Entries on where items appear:
_____

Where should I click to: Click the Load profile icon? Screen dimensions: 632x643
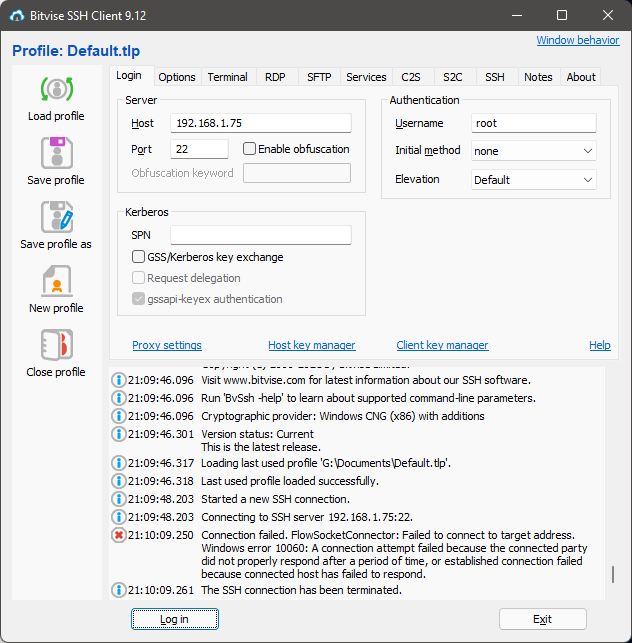(56, 89)
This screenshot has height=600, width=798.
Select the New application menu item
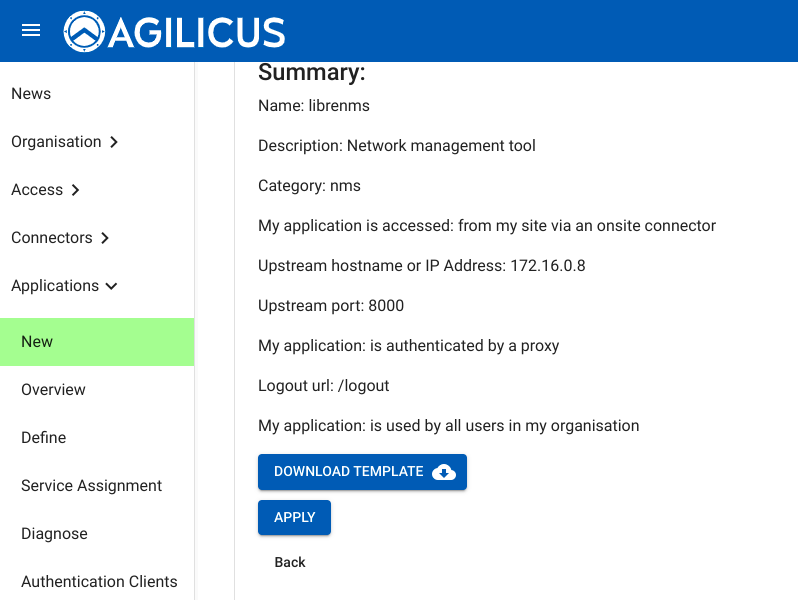[97, 342]
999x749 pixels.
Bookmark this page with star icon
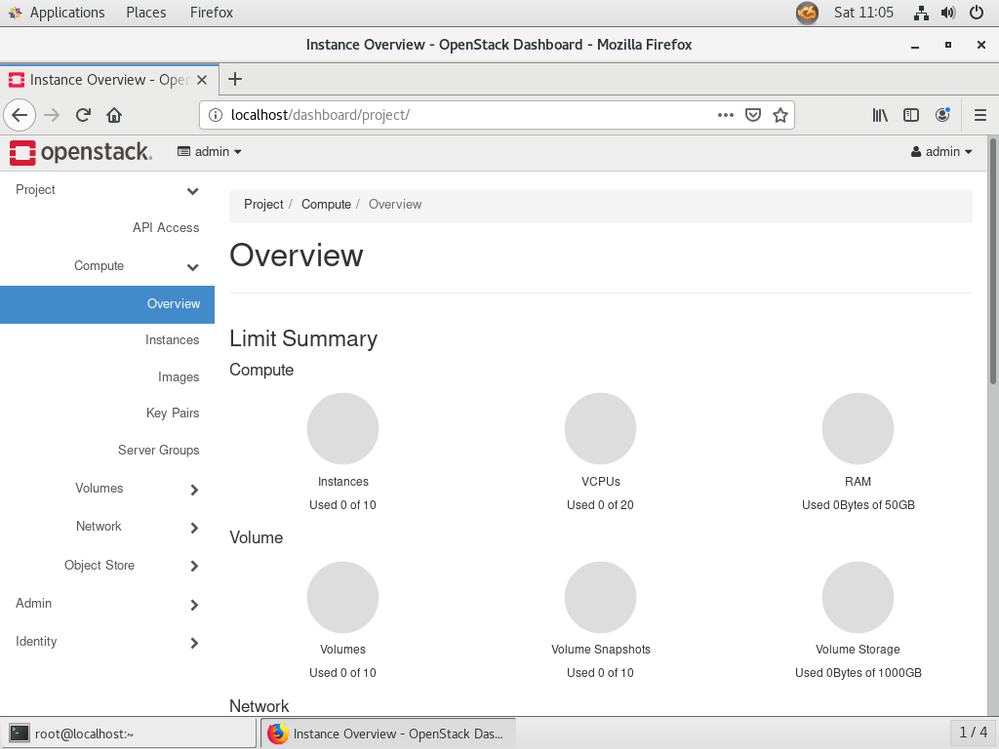click(781, 115)
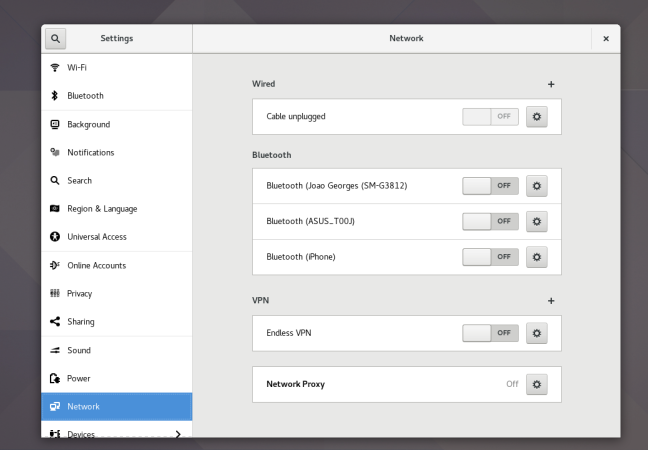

_____

**What is asked:** Output these records as a numbered list, one line per item with blank lines left out, and leave out the pictures.

**The result:**
1. Where should I click to: Click the Load profile icon? Screen dimensions: 632x643
2. (56, 89)
3. This screenshot has height=600, width=798.
4. Select the New application menu item
5. [97, 342]
6. 999x749 pixels.
7. Bookmark this page with star icon
8. click(781, 115)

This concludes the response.